After fitting, the result is visualized as a dashed red line together with the experimental data as a blue line, and the parameters of the fit (including their standard deviations) are displayed in the legend (Fig 3b). The students can evaluate the fit quality both visually and by using the R2 value and the standard deviations of the fitted parameters. On the basis of this evaluation, they can decide whether to adjust the initial guesses to obtain an improved fit.
3. Fluorescence spectroscopy
Fluorescence emission measurements are conducted on a Perkin Elmer LS50B instrument. Often a set of emission spectra will be recorded as a function of an additive (e.g., denaturant, ligand, lipids, or reducing agent) depending on the type of question asked. If a single file is uploaded to PYDA, it is visualized with the measured emission wavelength (x axis) and the corresponding intensities in arbitrary units (y axis; Fig 4a). If more than one file is uploaded, PYDA will overlay the spectra, and a button appears that allows the student to assign a concentration (or other feature) to each uploaded file.

What is asked:
1/ In the PYDA excerpt, what do students do with the R2 value and the standard deviations of the fitted parameters, and what does that let them decide? Answer in one to three sentences.
2/ Continue the PYDA excerpt, starting right after its last sentence about the button for assigning a concentration to each uploaded file.

Data shown:

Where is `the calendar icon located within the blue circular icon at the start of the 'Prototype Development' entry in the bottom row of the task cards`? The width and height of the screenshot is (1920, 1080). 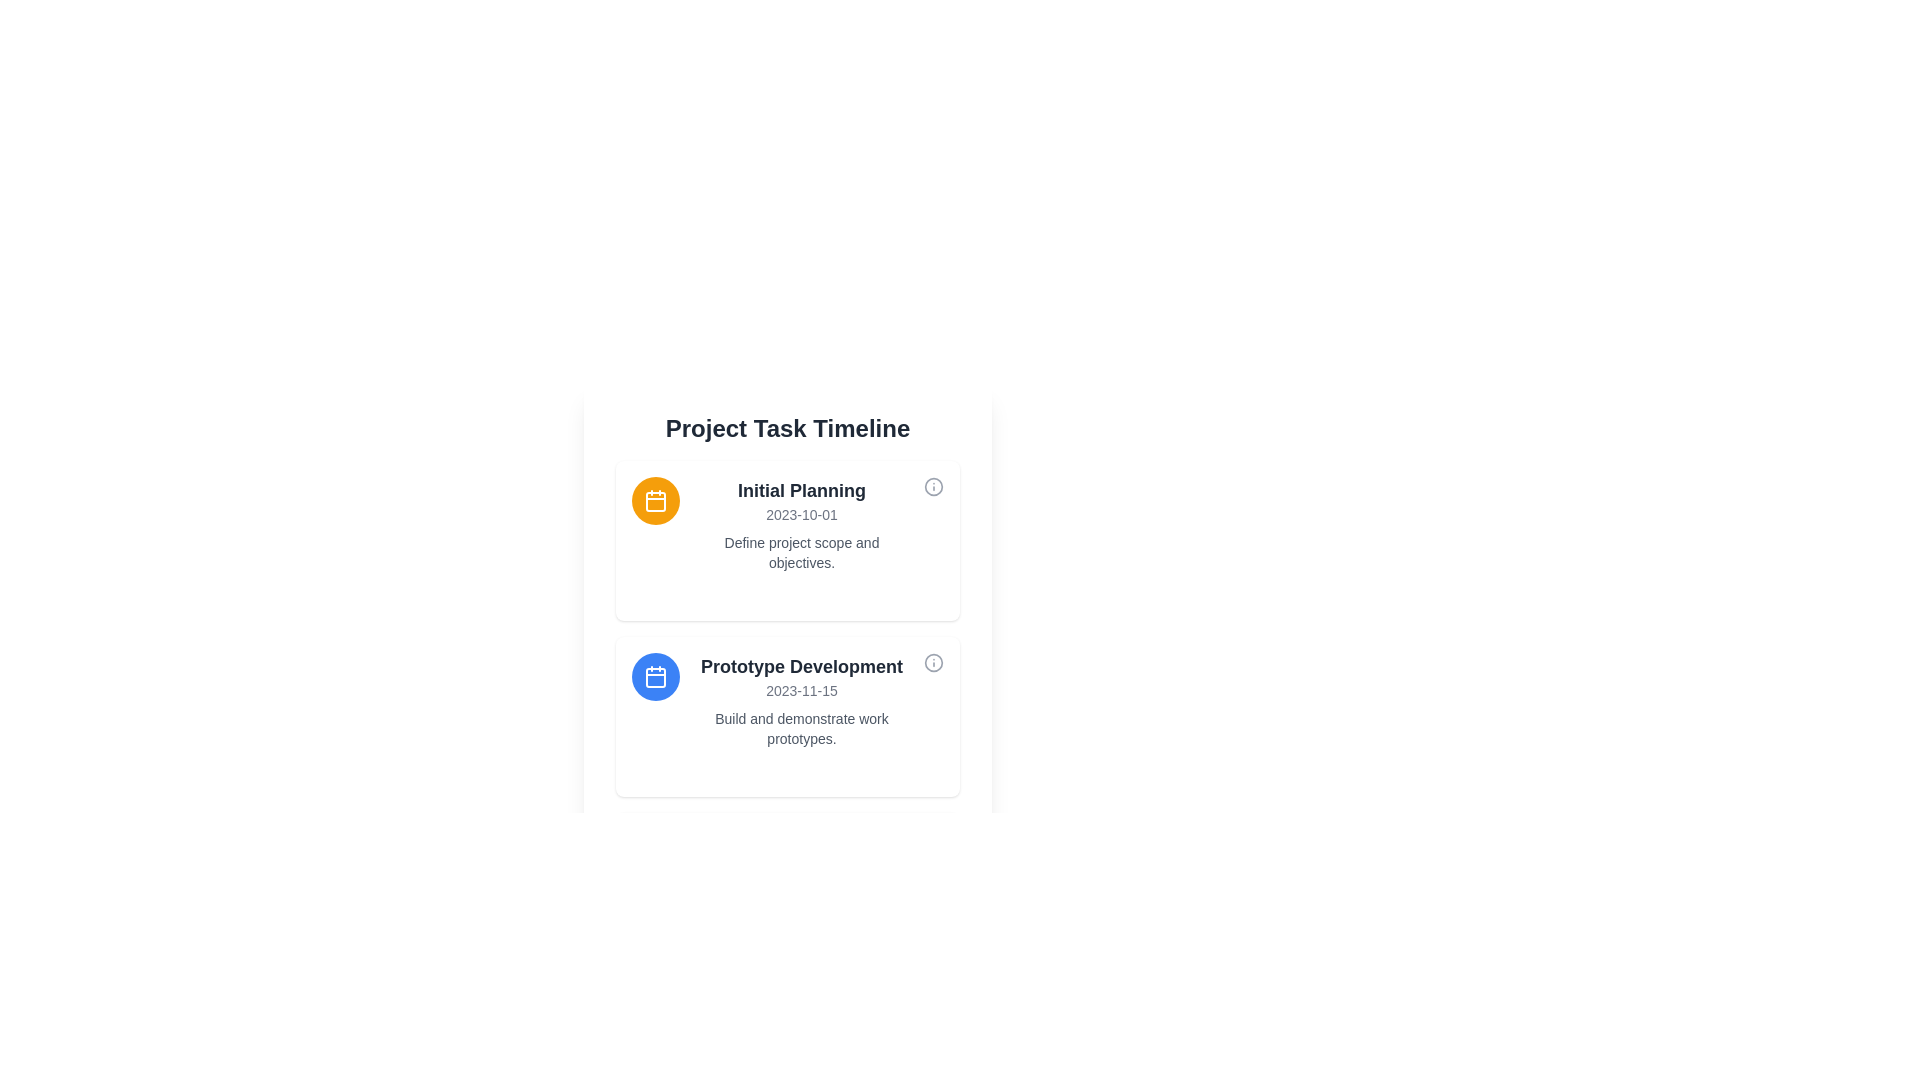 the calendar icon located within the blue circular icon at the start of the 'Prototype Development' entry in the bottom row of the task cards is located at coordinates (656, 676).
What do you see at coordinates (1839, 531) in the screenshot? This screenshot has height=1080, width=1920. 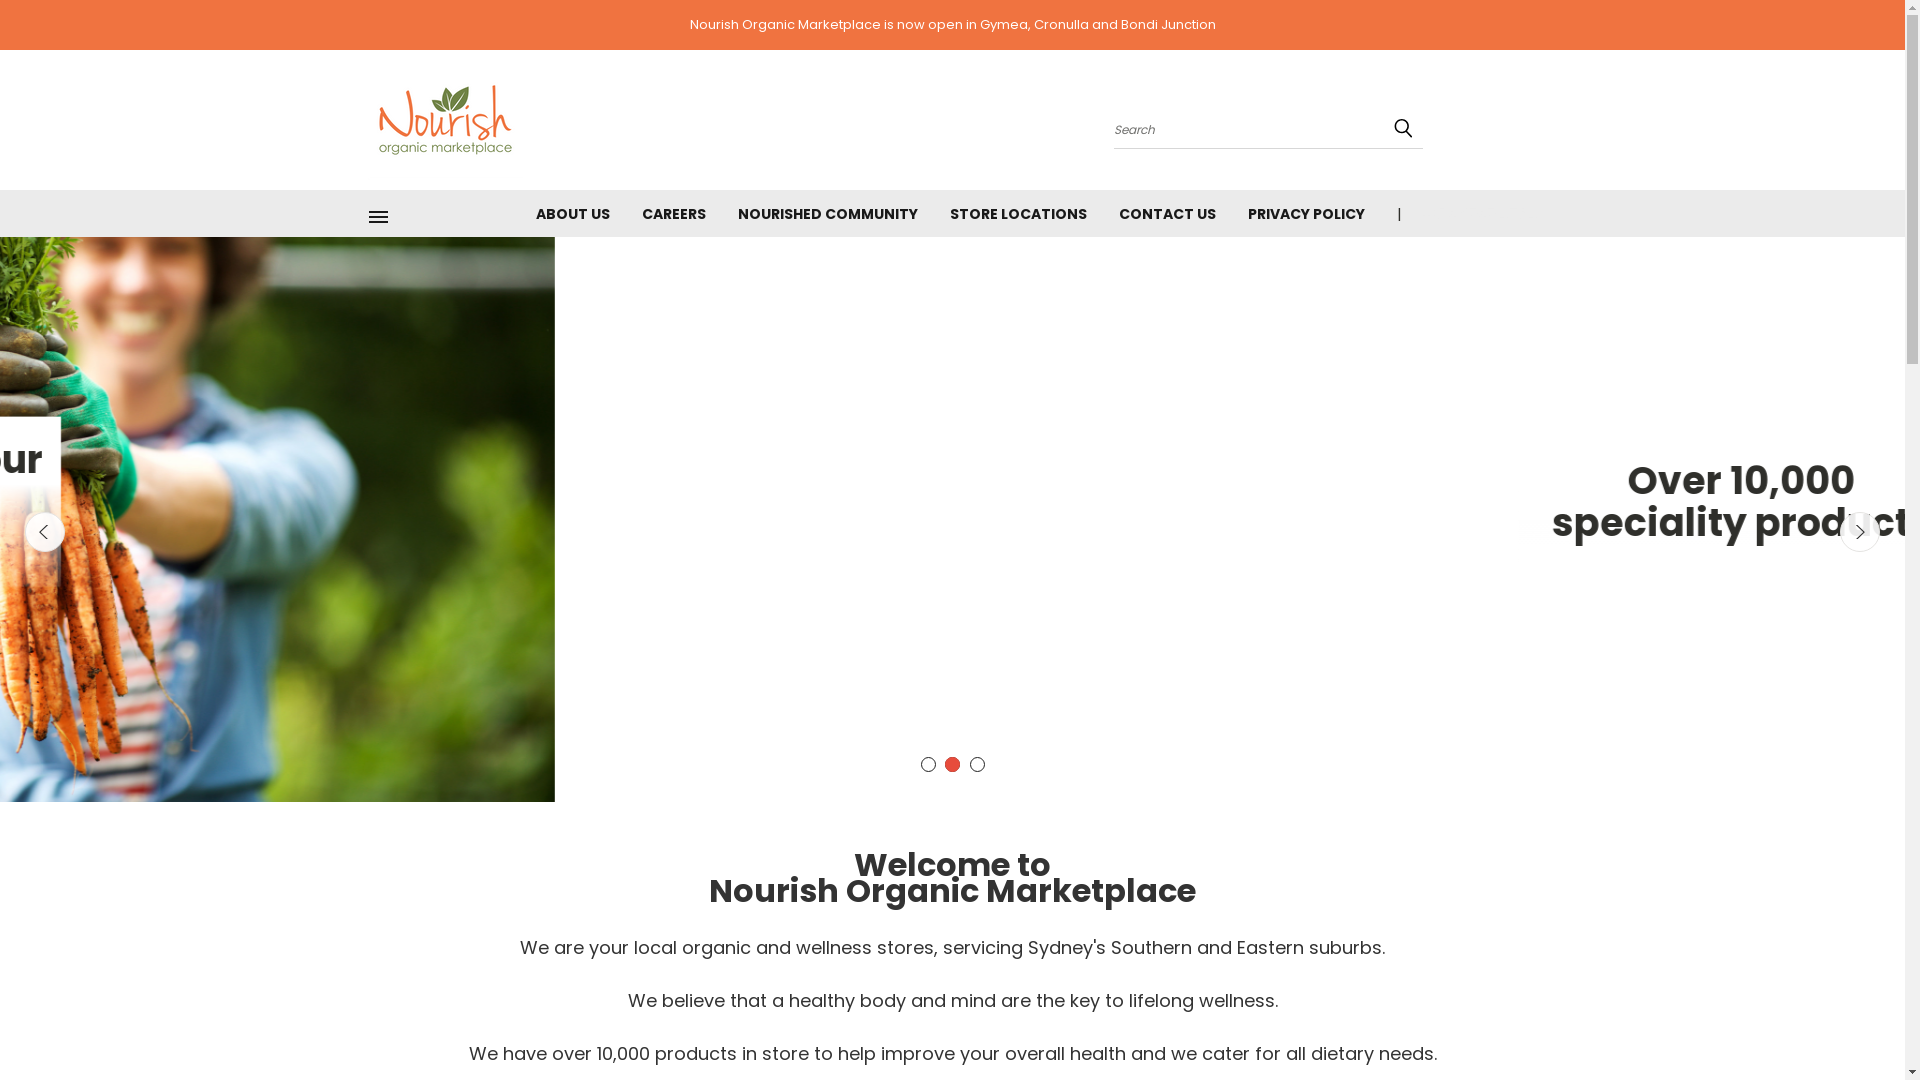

Responses for each task:
1/ Students use the R2 value and the standard deviations of the fitted parameters, along with a visual check of the plot, to evaluate how good the fit is. That evaluation lets them decide whether to adjust the initial guesses to get an improved fit.

2/
Citation: The Biophysicist 6, 1; 10.35459/tbp.2024.000260
Furthermore, it is possible in PYDA to choose additional ways of visualizing the data. Option 1 plots the emission intensity at a specific wavelength for all spectra uploaded (Fig 4b). The wavelength to visualize can be chosen by the student using a slider, making it easy to assess which wavelength to follow to maximize the explored effect. Option 2 plots λmax, the wavelength at which the individual spectra exhibit maximum emission intensity (Fig 4c). The λmax is the population average only if I(λmax) is the same for the titrating species. This is valid only in special cases, which must be kept in mind. Different datasets will yield a better result by using option 1 over option 2 and vice versa; this accessible way of visually exploring both options has helped students understand their data more in depth and has enabled them to choose the better option.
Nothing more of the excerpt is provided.